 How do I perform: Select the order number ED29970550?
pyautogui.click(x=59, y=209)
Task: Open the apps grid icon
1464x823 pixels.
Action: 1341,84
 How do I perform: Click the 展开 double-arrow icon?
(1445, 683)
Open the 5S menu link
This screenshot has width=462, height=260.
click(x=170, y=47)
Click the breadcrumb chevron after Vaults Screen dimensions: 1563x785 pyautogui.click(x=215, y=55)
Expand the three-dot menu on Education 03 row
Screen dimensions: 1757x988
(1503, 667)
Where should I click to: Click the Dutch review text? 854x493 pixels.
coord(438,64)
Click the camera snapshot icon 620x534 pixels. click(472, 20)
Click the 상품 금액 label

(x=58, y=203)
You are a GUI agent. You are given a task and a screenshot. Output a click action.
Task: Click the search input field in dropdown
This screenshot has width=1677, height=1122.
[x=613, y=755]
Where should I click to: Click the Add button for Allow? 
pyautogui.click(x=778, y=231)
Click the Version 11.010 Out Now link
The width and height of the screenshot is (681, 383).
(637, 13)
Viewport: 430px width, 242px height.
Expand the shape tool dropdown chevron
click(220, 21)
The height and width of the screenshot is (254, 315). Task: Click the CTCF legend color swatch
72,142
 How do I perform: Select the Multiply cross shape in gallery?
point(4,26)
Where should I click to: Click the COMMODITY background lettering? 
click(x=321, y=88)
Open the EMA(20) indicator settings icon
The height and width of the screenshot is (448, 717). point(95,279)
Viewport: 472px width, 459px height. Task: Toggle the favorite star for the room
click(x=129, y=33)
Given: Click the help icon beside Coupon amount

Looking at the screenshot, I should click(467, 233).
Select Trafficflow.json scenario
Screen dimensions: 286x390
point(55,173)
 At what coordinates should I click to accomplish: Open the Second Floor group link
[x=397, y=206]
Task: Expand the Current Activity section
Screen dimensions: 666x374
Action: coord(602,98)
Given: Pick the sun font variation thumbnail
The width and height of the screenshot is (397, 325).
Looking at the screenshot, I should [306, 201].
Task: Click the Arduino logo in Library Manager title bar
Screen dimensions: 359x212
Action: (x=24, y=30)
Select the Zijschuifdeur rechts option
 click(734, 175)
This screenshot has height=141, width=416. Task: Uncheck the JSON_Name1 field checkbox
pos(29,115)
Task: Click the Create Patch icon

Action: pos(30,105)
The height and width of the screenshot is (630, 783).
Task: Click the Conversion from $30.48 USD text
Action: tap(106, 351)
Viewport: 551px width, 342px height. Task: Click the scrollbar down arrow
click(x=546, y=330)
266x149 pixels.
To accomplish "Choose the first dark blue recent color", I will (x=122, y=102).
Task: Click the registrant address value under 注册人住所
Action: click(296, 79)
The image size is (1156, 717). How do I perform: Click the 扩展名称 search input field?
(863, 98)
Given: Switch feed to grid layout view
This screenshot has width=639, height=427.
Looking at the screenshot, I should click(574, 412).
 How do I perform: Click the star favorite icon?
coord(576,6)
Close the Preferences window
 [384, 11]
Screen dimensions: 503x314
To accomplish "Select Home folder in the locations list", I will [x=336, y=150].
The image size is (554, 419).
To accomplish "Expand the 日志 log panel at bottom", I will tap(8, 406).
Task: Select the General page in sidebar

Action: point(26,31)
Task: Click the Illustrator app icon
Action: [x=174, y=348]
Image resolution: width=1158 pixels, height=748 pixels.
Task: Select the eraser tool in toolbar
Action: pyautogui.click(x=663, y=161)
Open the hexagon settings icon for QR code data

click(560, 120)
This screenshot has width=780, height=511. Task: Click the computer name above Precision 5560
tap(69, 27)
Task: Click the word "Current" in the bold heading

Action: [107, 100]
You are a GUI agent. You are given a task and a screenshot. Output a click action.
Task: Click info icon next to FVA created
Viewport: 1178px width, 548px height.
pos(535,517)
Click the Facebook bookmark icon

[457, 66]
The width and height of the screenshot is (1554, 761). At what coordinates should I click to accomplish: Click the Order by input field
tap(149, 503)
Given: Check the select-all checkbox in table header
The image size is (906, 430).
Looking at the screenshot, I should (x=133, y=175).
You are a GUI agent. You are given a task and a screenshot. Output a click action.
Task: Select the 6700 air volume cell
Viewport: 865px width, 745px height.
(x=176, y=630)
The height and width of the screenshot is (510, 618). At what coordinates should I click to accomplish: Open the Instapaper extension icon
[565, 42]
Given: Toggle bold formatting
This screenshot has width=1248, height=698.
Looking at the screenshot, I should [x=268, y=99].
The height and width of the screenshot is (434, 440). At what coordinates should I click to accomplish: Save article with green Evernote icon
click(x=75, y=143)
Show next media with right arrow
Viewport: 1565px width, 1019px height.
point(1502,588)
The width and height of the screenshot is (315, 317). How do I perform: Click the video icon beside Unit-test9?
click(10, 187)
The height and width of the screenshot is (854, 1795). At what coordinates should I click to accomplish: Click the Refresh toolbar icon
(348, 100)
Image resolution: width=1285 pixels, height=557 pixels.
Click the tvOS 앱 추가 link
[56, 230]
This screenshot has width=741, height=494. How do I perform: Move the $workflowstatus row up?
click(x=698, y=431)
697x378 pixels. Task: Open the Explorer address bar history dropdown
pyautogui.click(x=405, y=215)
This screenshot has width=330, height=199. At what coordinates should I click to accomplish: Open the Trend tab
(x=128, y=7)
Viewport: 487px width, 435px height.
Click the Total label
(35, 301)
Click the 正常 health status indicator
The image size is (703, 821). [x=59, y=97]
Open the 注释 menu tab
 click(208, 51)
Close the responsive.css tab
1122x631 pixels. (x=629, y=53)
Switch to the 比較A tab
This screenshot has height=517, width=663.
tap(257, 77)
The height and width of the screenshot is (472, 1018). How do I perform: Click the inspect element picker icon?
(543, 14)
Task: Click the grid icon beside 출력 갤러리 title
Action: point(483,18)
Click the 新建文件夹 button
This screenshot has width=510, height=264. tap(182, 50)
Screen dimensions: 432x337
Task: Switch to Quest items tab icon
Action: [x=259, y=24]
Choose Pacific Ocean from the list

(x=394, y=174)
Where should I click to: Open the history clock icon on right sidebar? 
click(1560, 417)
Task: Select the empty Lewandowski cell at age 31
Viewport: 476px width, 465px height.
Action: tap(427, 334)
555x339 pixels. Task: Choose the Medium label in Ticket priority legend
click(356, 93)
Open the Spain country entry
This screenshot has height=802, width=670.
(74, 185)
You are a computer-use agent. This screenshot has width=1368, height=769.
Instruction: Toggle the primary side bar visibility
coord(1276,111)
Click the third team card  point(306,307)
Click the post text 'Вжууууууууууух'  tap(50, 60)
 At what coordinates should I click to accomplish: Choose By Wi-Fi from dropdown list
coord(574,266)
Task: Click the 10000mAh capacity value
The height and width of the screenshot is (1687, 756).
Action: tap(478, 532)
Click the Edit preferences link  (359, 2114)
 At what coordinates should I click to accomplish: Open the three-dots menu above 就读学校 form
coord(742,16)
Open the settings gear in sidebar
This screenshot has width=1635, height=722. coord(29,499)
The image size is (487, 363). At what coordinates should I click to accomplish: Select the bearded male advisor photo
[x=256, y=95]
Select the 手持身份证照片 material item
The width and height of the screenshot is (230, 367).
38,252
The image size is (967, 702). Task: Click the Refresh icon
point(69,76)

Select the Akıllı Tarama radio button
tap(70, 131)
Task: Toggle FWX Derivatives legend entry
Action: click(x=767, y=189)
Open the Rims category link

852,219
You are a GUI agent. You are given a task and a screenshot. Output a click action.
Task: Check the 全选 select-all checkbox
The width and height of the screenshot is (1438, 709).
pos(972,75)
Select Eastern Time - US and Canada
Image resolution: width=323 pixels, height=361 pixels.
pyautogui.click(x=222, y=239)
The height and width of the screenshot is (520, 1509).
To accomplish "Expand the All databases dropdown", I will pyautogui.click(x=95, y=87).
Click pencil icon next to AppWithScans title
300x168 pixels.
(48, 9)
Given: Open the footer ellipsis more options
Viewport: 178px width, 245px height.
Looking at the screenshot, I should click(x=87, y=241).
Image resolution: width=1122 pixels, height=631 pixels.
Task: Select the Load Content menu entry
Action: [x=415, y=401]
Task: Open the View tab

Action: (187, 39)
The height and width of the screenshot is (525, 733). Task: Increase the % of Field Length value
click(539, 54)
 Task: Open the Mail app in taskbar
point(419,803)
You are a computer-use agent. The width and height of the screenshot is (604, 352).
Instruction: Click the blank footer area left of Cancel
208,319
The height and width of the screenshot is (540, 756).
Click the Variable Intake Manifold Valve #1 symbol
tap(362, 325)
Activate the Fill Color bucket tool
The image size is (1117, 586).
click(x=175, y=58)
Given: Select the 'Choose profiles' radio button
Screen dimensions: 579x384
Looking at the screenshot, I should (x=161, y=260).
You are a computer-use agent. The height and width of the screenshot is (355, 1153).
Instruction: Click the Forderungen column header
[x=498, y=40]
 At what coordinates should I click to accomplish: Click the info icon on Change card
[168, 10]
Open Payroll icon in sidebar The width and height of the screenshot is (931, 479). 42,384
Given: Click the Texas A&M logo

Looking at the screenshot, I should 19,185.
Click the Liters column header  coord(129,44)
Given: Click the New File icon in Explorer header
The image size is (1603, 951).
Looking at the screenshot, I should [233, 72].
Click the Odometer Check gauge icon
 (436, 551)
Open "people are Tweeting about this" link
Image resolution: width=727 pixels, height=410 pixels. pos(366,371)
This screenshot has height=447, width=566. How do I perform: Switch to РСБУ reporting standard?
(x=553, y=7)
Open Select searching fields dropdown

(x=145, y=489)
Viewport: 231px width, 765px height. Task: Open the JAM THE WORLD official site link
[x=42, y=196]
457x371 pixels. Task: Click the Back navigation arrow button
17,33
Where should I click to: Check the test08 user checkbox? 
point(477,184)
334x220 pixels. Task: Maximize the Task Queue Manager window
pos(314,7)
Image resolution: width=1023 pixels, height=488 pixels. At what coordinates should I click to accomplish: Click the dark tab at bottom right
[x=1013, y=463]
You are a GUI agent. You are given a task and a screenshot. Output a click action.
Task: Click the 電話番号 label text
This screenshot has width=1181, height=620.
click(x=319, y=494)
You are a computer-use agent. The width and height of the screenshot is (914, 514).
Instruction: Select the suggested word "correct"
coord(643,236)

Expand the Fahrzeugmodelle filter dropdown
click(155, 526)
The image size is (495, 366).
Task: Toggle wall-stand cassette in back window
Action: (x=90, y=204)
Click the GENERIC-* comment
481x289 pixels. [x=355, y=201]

**Set task**
Reproduce the entries word for word, from the first line through the line containing "(x=58, y=203)", including both.

**Task output**
 How do I perform: Select the order number ED29970550?
pyautogui.click(x=59, y=209)
Task: Open the apps grid icon
1464x823 pixels.
Action: 1341,84
 How do I perform: Click the 展开 double-arrow icon?
(1445, 683)
Open the 5S menu link
This screenshot has width=462, height=260.
click(x=170, y=47)
Click the breadcrumb chevron after Vaults Screen dimensions: 1563x785 pyautogui.click(x=215, y=55)
Expand the three-dot menu on Education 03 row
Screen dimensions: 1757x988
(1503, 667)
Where should I click to: Click the Dutch review text? 854x493 pixels.
coord(438,64)
Click the camera snapshot icon 620x534 pixels. click(472, 20)
Click the 상품 금액 label

(x=58, y=203)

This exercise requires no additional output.